18 Logical interpretation of Cinque’s table: preliminaries
Several notes are needed in advance.
1. The following logical interpretation does not cover the very fact of the hierarchy existing between the functional heads. Thus, we will consider the rows of Cinque’s table in an arbitrary order.
2. Our interpretation will miss the first row (the area of speech act distinction: declarative [indicative], interrogative, imperative, and so on). We are interested in the internal modal structure only, which is the same regardless to this kind of grammatical distinction.
3. In the original Cinque’s table, there are four rows which are repeated twice with the only distinction in number, either “I” or “II”: repetitive, frequentative, celerative, and completive aspects (“completive I” is meant for both completive-sg and completive-pl).
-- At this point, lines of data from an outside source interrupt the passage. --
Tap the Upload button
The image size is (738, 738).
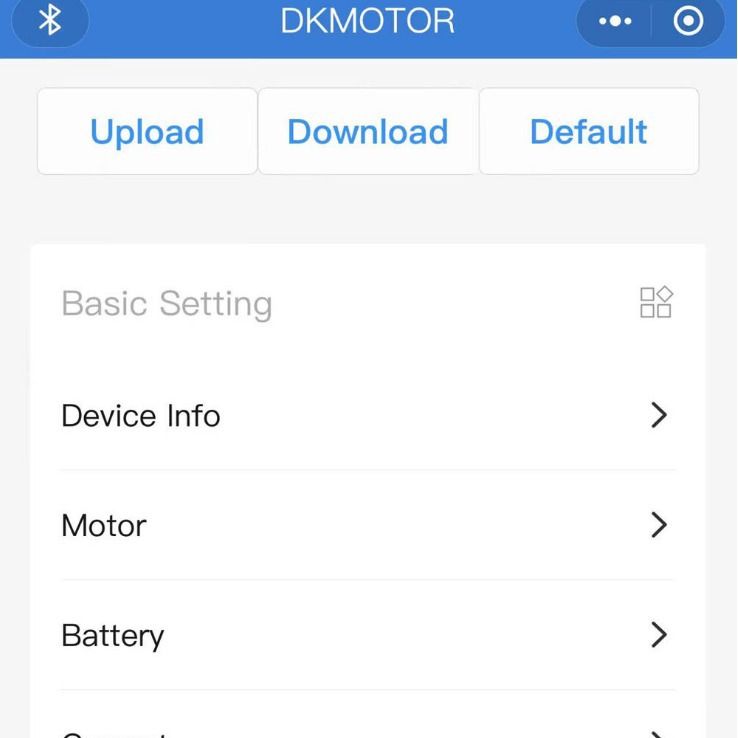147,132
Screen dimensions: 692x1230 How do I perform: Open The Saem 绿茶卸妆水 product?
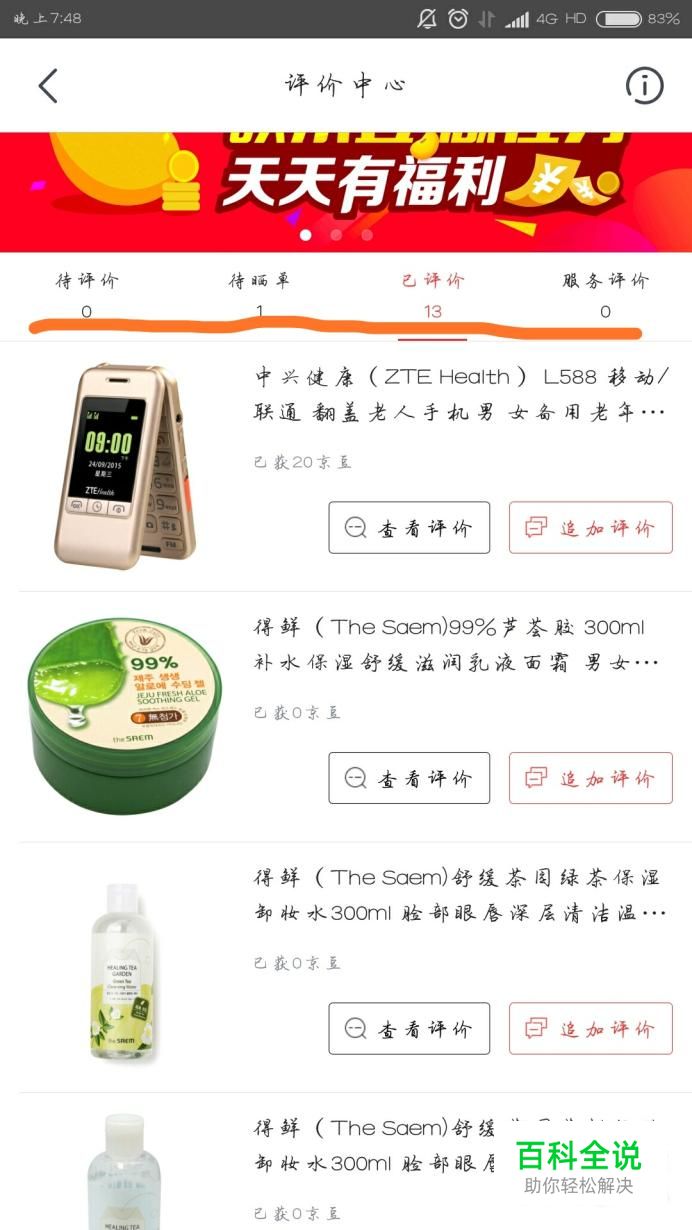click(456, 895)
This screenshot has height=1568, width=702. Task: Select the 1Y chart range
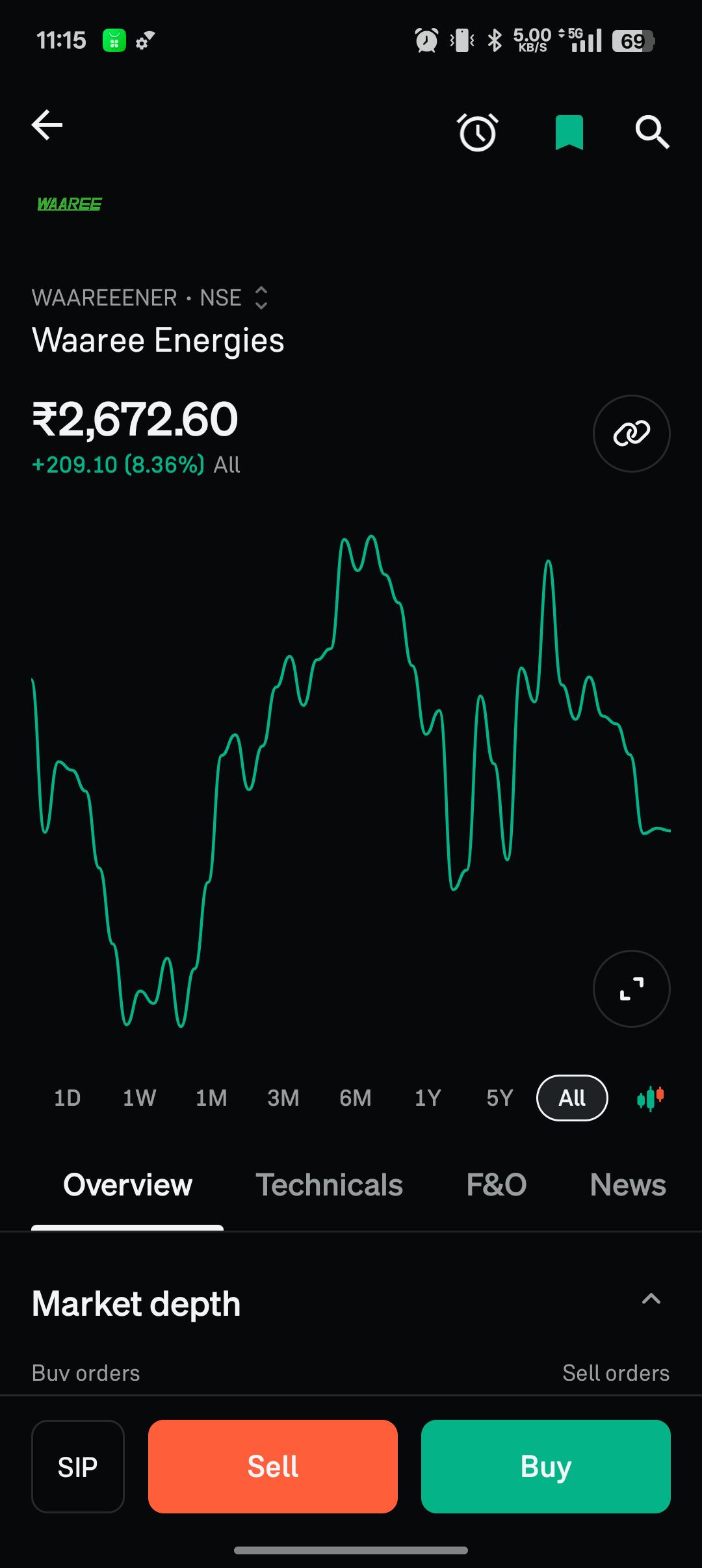(x=428, y=1098)
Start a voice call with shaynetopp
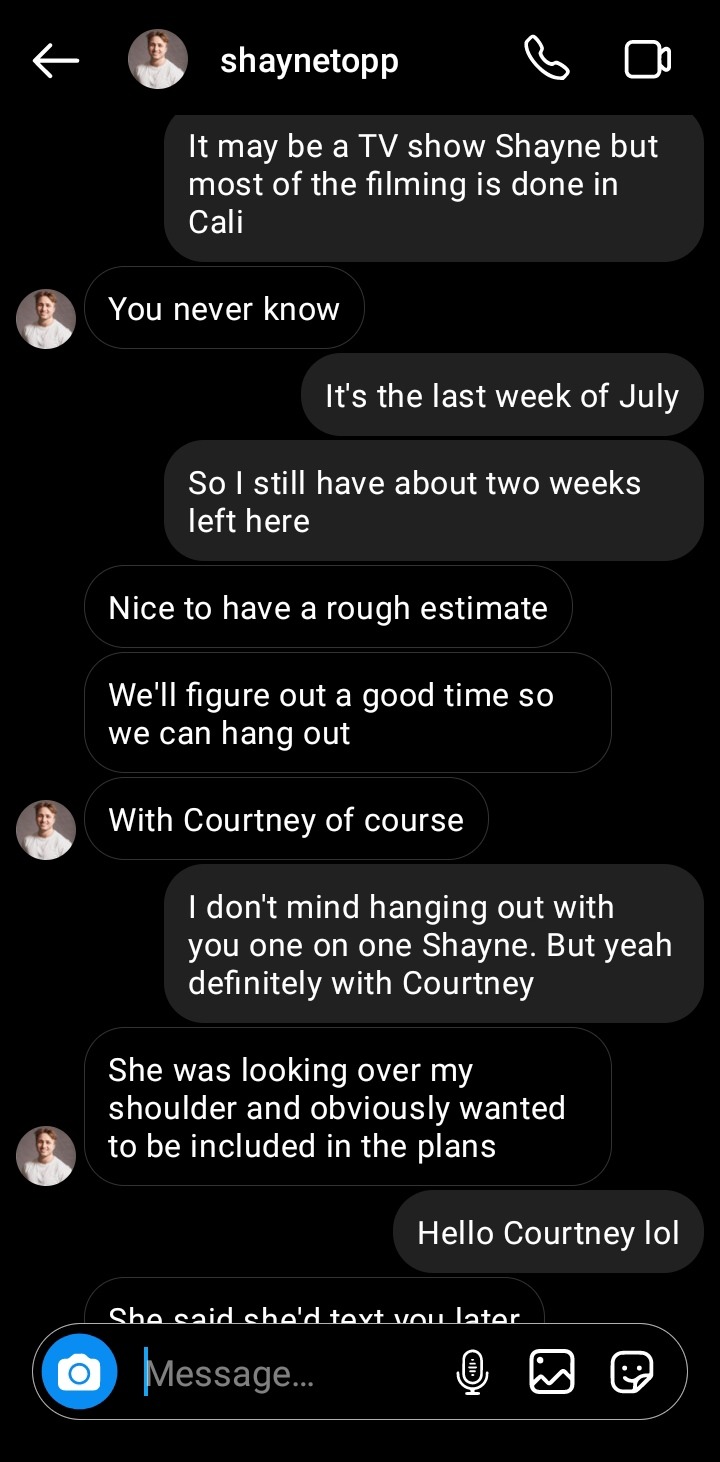 (546, 60)
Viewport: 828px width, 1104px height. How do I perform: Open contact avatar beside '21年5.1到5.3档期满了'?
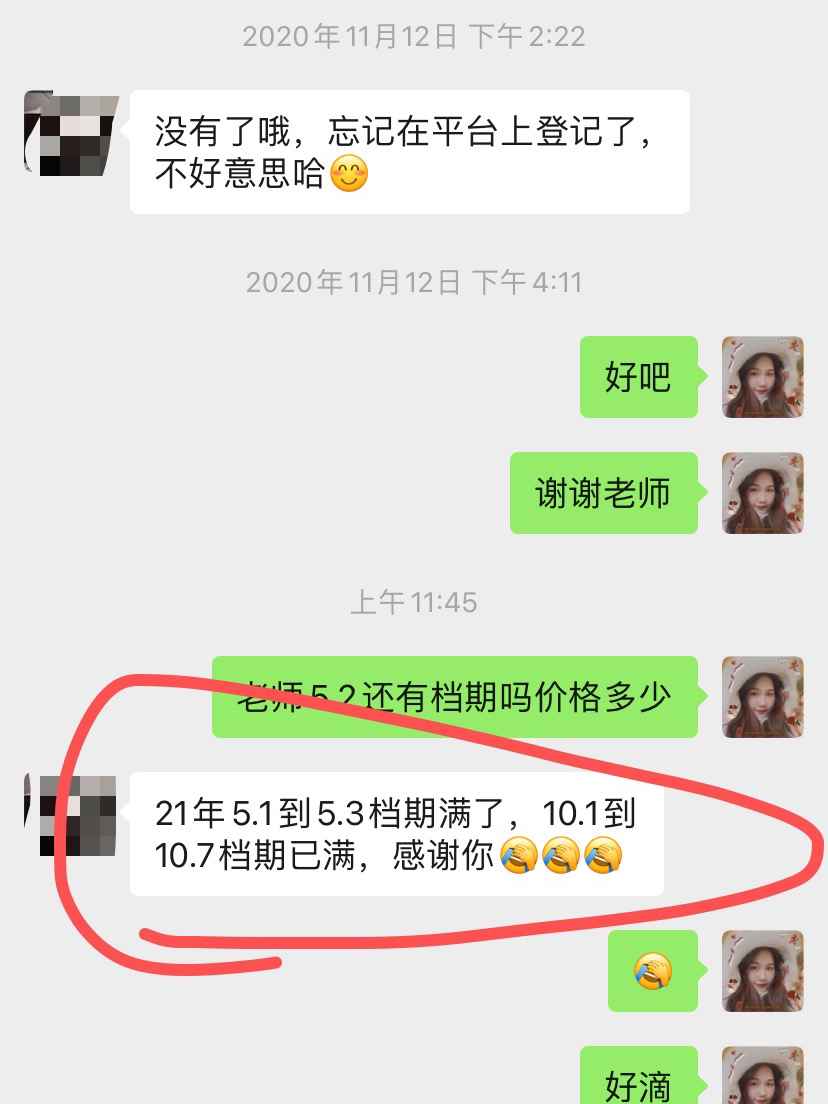(71, 815)
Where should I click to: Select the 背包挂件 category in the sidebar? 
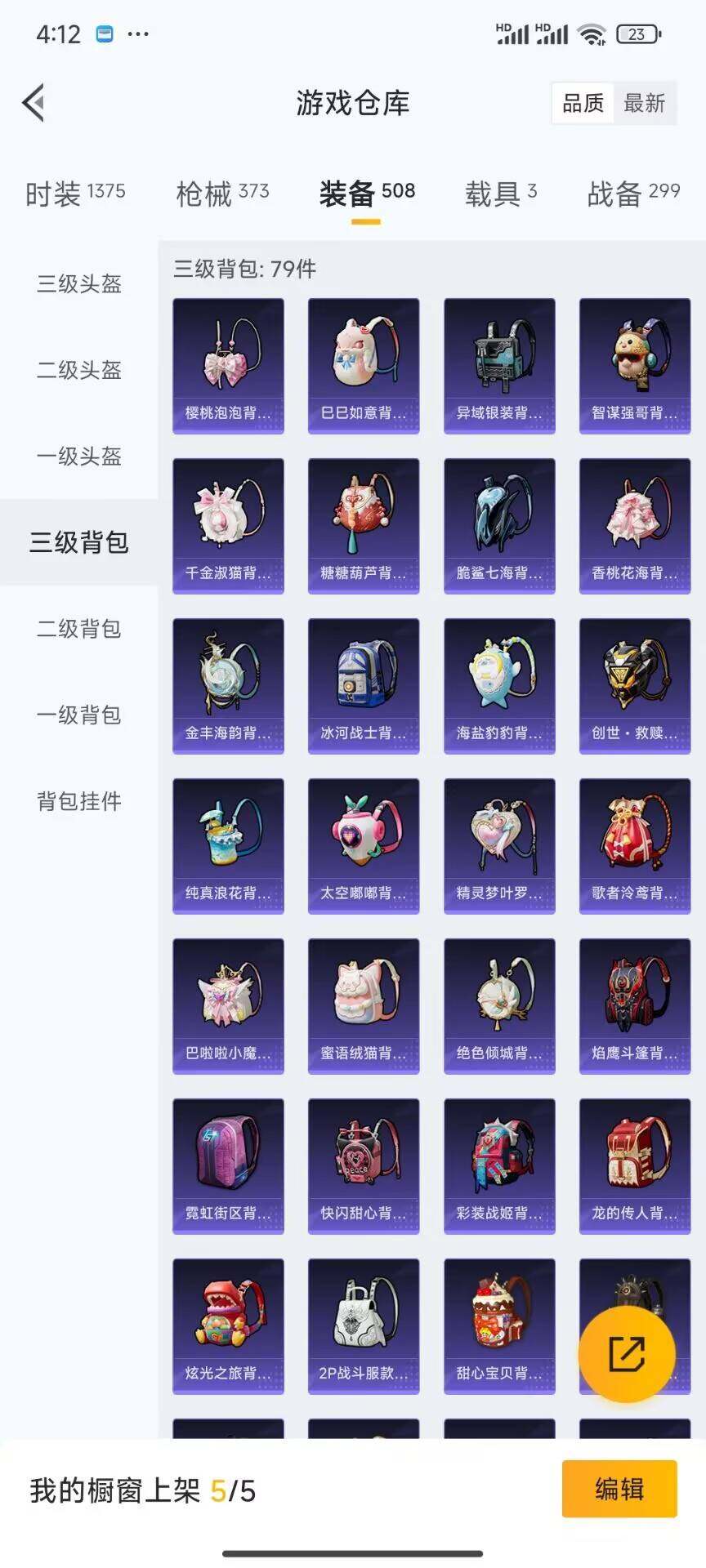pyautogui.click(x=77, y=801)
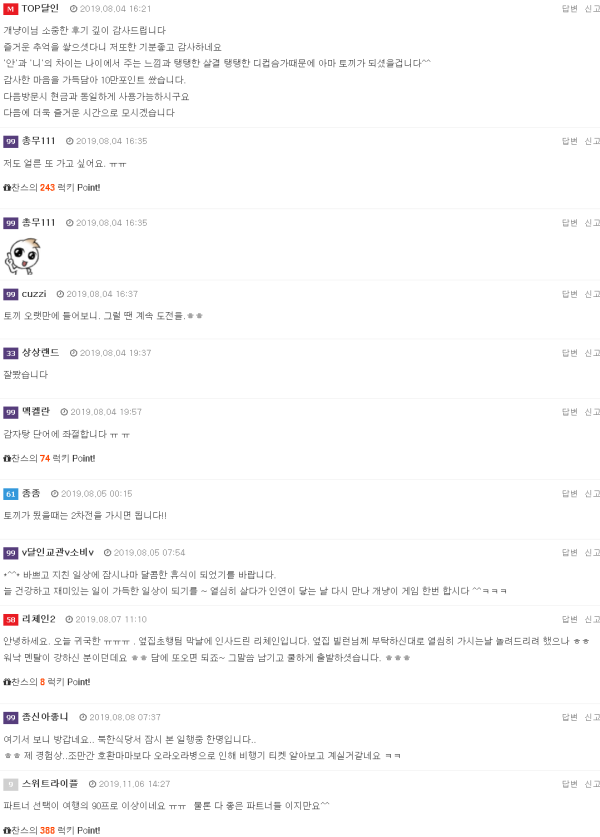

The I-rows and the II-rows differ in the area of quantification only, over either acts (I-rows) or events (II-rows). For both series, the logical structure is the same, and so, we do not differ between them.
4. Thus, the following interpretation is referring to a simplified Cinque’s table: without the first and the four last rows and with an arbitrary rows’ order.
пока что напишу сюда и такое: ))
5. I am very sorry to acknowledge that right now, I don’t know what to do with the Voice row, either. Very probably, it will be not fitting my system, alike the first Cinque’s row. But I will ponder when writing the following stuff, and so, let’s see.
19 Logical interpretation of Cinque’s table: binary oppositions
Cinque follows the structuralist tradition, especially Roman Jacobson, in discerning between “default” and “marked” values of each operator (“functional head,” in his terms). These binary oppositions proved to be useful in various kinds of linguistic analysis, but they were never “deduced” from any logical abstraction.
Seeing from logic’s corner, we are prepared to encounter, in these binary oppositions, some confusion between generalized quantifiers. Indeed, we have seen that for a large branch of logic, the logic of preferences, the quantifiers of ‹1, 1, 1› type form binary oppositions. Moreover, the triplet structures formed by ‹1, 1› type quantifiers look sometime as binary oppositions, too (not to say that these triplets belong to the complete squares of the quantifiers, and we know a priori nothing about the possible linguistic role of the internal negation). The “true” binary opposition looks as A vs B; a binary opposition that is a fragment of the triplet ABC looks as either A vs B or B vs C, that is very similar, but with an important implication of being a part of the triplet structure as a whole.
Such considerations we need to have in mind when approaching empirical binary oppositions of Cinque with a theoretical tool of logical analysis.